The cell is the core unit of life, and all biological functions arise from the dynamics of interconnected biochemical reactions. These biochemical circuits drive basic cellular functions such as the cell cycle, differentiation, and stress response. In addition to intracellular circuits, cells integrate multiple signals from their environment. For example, juxtacrine, autocrine, and paracrine signaling are examples of cell-to-cell communication that shapes tissue properties at multiple scales.

Although cancer originates from dysregulated biological circuits, tumor progression and the emergence of metastasis are driven by a complex set of rules arising from biochemical networks. To design new therapeutic strategies, it is crucial to understand how biochemical circuits orchestrate biological functions in space and time.

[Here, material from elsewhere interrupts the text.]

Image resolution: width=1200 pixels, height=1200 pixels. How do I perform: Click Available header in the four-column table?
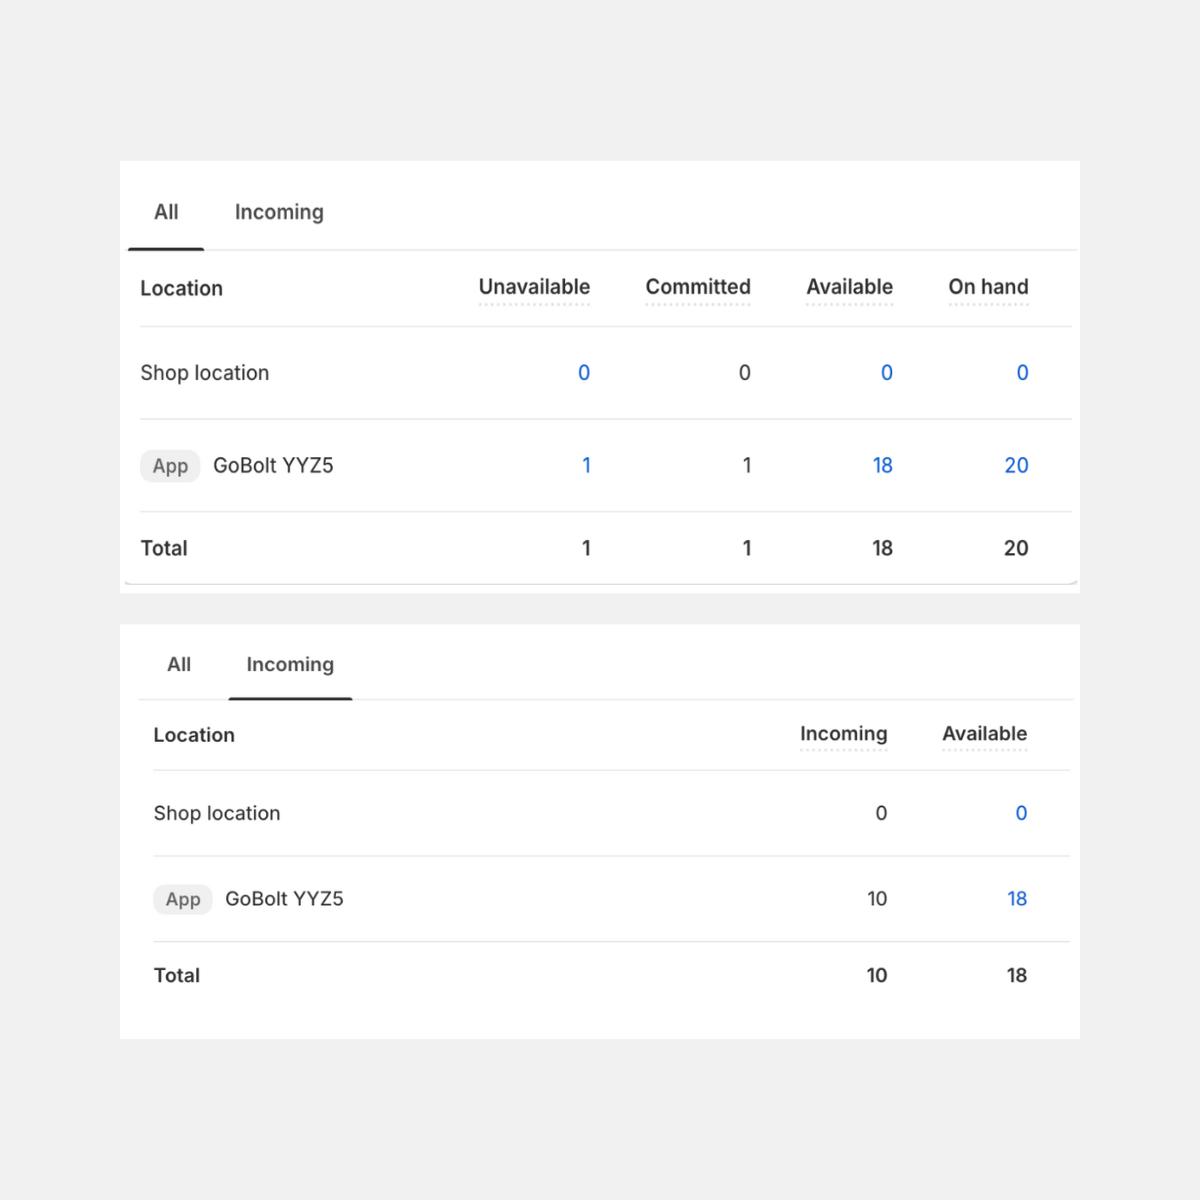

Cancer Stem Cells (CSC) plasticity are a sub-population of cancer cells able to regenerate a heterogeneous tumor. CSC are thought to play a role in treatment resistance and metastasis and they have been proposed as target to improve therapeutic outcomes. It recently became clear that CSC is not a static phenotype but rather tightly regulated by external signals and tumor micro-environment. Importantly radiotherapy or chemotherapy can trigger a reprograming from dierentiated cell to CSC. Understanding the molecular mechanisms at play is crucial to bypass tumor resistance. However the CSC population is rare and reprograming events are unsynchronized. We need a dynamic view of the processes. Analysis of genetic circuits driving reprograming requires both single cell level and time resolved tools. Moreover we need to analyze phenotypic changes in their spatio-temporal context.

Our work provide a workflow for in situ stimulation and long term live 2D/3D imaging of CSC reprograming. We provide high-throughput data for single cell level monitoring and a set of tools for quantitative spatio-temporal analysis.